• Library screening
• Library Creation
• Genetic code expansion
• Espansione del codige genetico
• Creazione di librerie
• Amminoacil-tRNA sintetasi
• Aminoacyl-tRNA synthetase
• Screening di librerie
• Site-saturation mutagenesis

Protein synthesis is a fundamental process that involves the transcription of the genetic information contained in the DNA sequence into an mRNA molecule, that will be used as a template for the condensation of amino acids into a polypeptide chain. Such process is guided by the macromolecular complex of the ribosome. Amino acids are delivered to the ribosome linked to an adaptor, a tRNA molecule, capable of base pairing with the mRNA codons, thus coupling the alphabet of DNA with the one of proteins. The fundamental role to link amino acids with the correct tRNAs, generating the decoding scheme, is provided by a class of enzymes known as aminoacyl-tRNA synthetases.
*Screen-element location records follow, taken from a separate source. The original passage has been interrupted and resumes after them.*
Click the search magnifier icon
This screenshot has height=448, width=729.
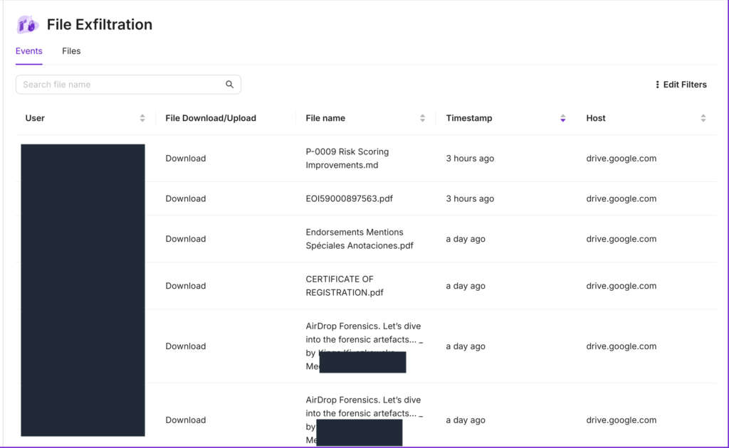230,85
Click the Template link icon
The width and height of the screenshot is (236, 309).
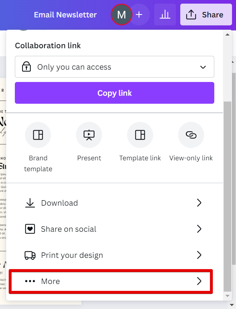pos(140,135)
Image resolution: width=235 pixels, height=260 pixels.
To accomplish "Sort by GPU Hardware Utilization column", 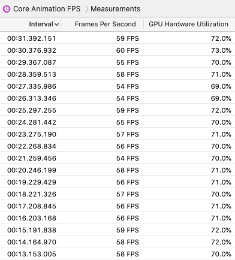I will 188,24.
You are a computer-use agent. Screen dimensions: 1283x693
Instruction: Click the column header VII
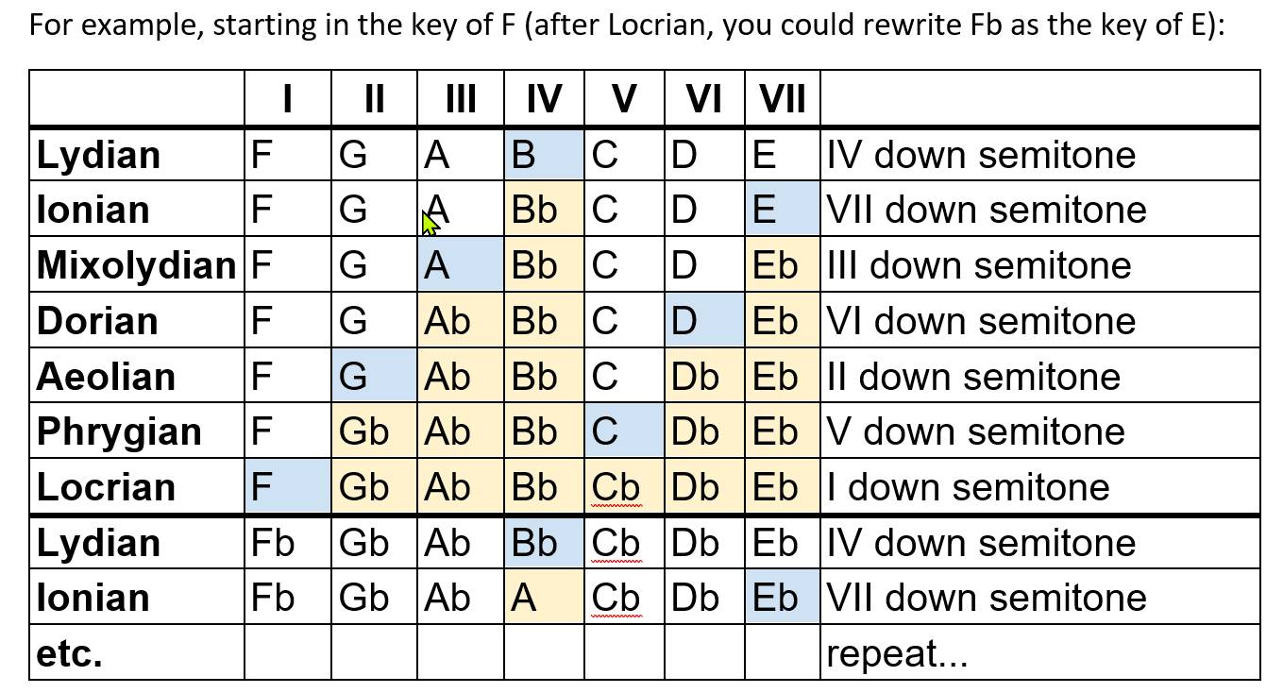782,98
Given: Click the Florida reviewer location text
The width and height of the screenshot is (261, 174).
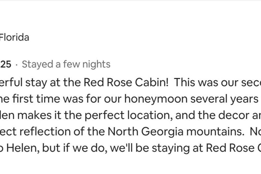Looking at the screenshot, I should click(x=15, y=38).
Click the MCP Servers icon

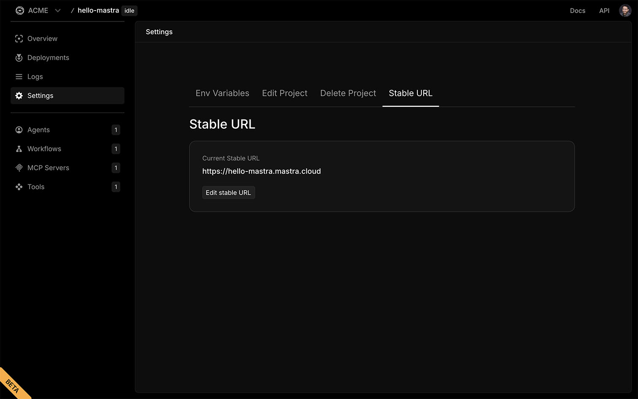tap(19, 168)
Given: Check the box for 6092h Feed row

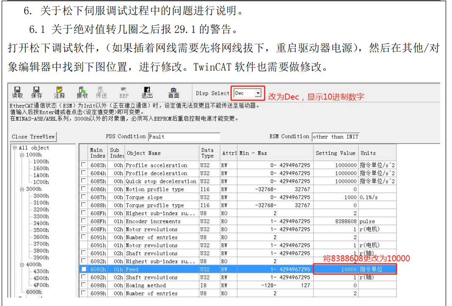Looking at the screenshot, I should point(84,269).
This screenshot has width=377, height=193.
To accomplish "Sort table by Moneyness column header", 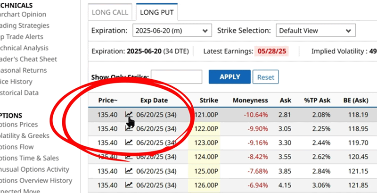I will (x=250, y=100).
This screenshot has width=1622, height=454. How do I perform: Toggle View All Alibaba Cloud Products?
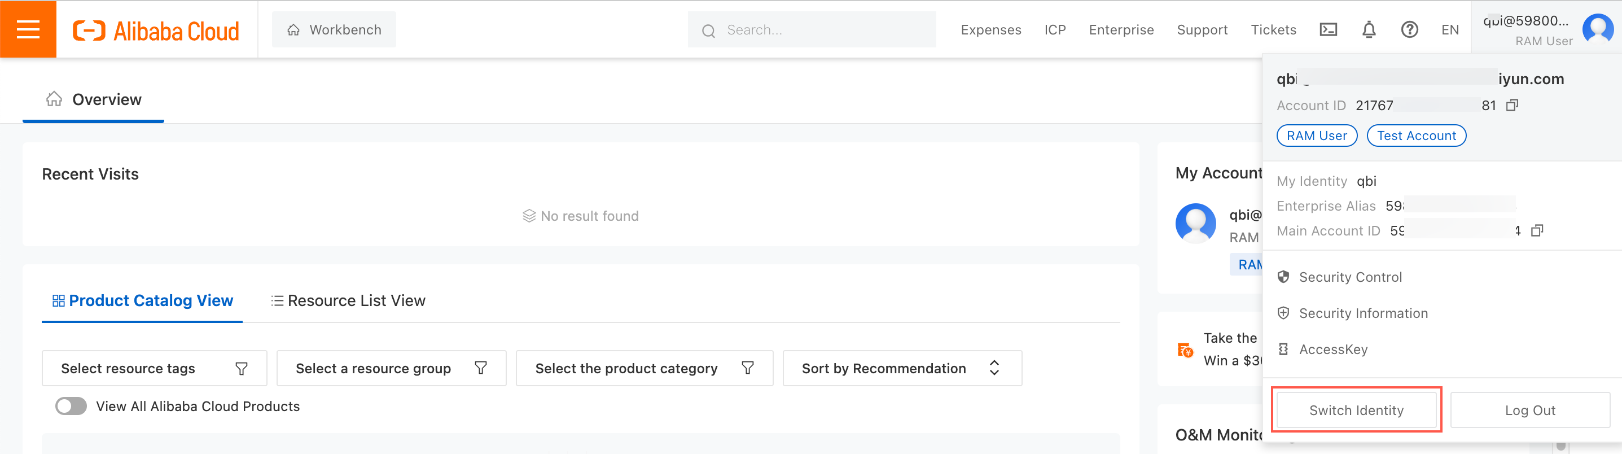[71, 406]
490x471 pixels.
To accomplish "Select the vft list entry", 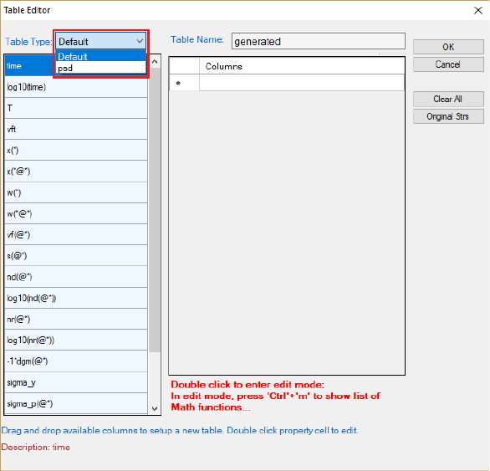I will 76,129.
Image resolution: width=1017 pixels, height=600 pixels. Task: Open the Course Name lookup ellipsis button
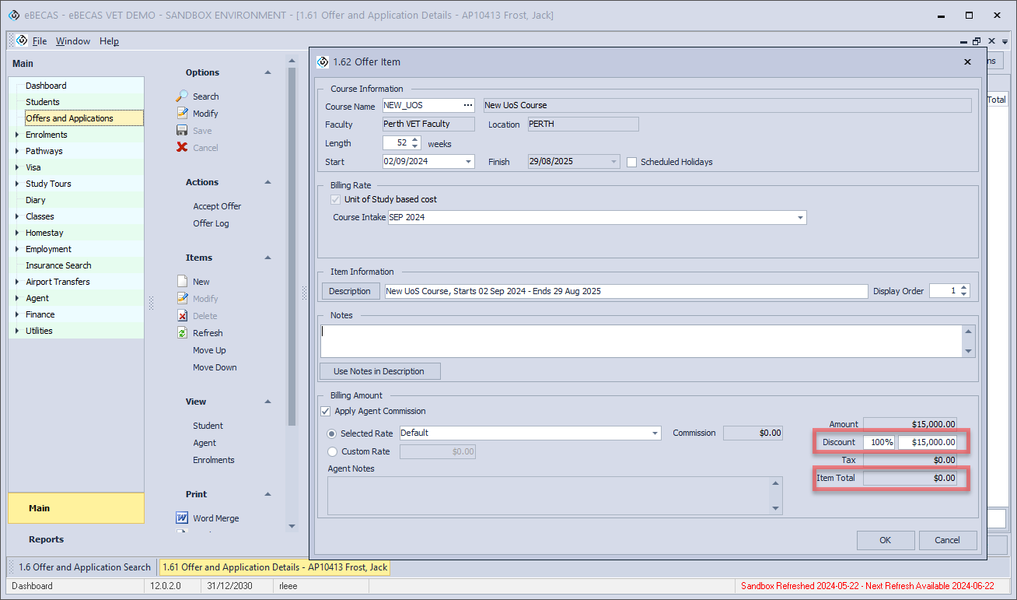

Recently, among synthetic biologists the interest grew to expand the genetic code, introducing unnatural amino acids into proteins in vivo engineering the translational apparatus of the cells. If properly chosen, non-canonical amino acids (UAAs) can, for example:mimic or reproduce the effect of post-translational modification on residues of biological interest;selectively label proteins in a non-invasive manner;
interfere with proteins' activity with high spatial/temporal resolution etc.
For this technology to work, it is essential that a tRNA/synthetase pair exists that does not interfere with the endogenous translational apparatus (namely, that is orthogonal), and that can link the UAA to the tRNA. There are at least two orthogonal tRNA/synthetase pairs for E. coli: the tRNATyr/tyrosyl-tRNA synthetase from Methanocaldococcus jannaschii and the tRNAPyl/pyrrolysyl-tRNA synthetase from Methanosarcina barkeri or mazei, both of which were engineered to recognise several different UAAs. Recently, the tRNASer/seryl-tRNA synthetase from Methanosarcina barkeri was observed to be orthogonal in E. coli and to possess several others properties that make it a suitable candidate to become a new tool for the genetic code expansion. Nevertheless, this possibility has not been explored so far. In this thesis I will describe an attempt to engineer the active site of the enzyme in order to allow the incorporation of different amino acids. To do so, two different libraries of mutants were built using site-saturation mutagenesis and analysed to find mutants active on the desired substrates. While hits of interest were not experimentally observed, possible candidates were found bioinformatically from the data analysis of a high-throughput experiment using NGS and will be tested in the near future. Furthermore, I developed new tools to improve the library construction process and overcome some of the difficulties that I faced during the experimental work.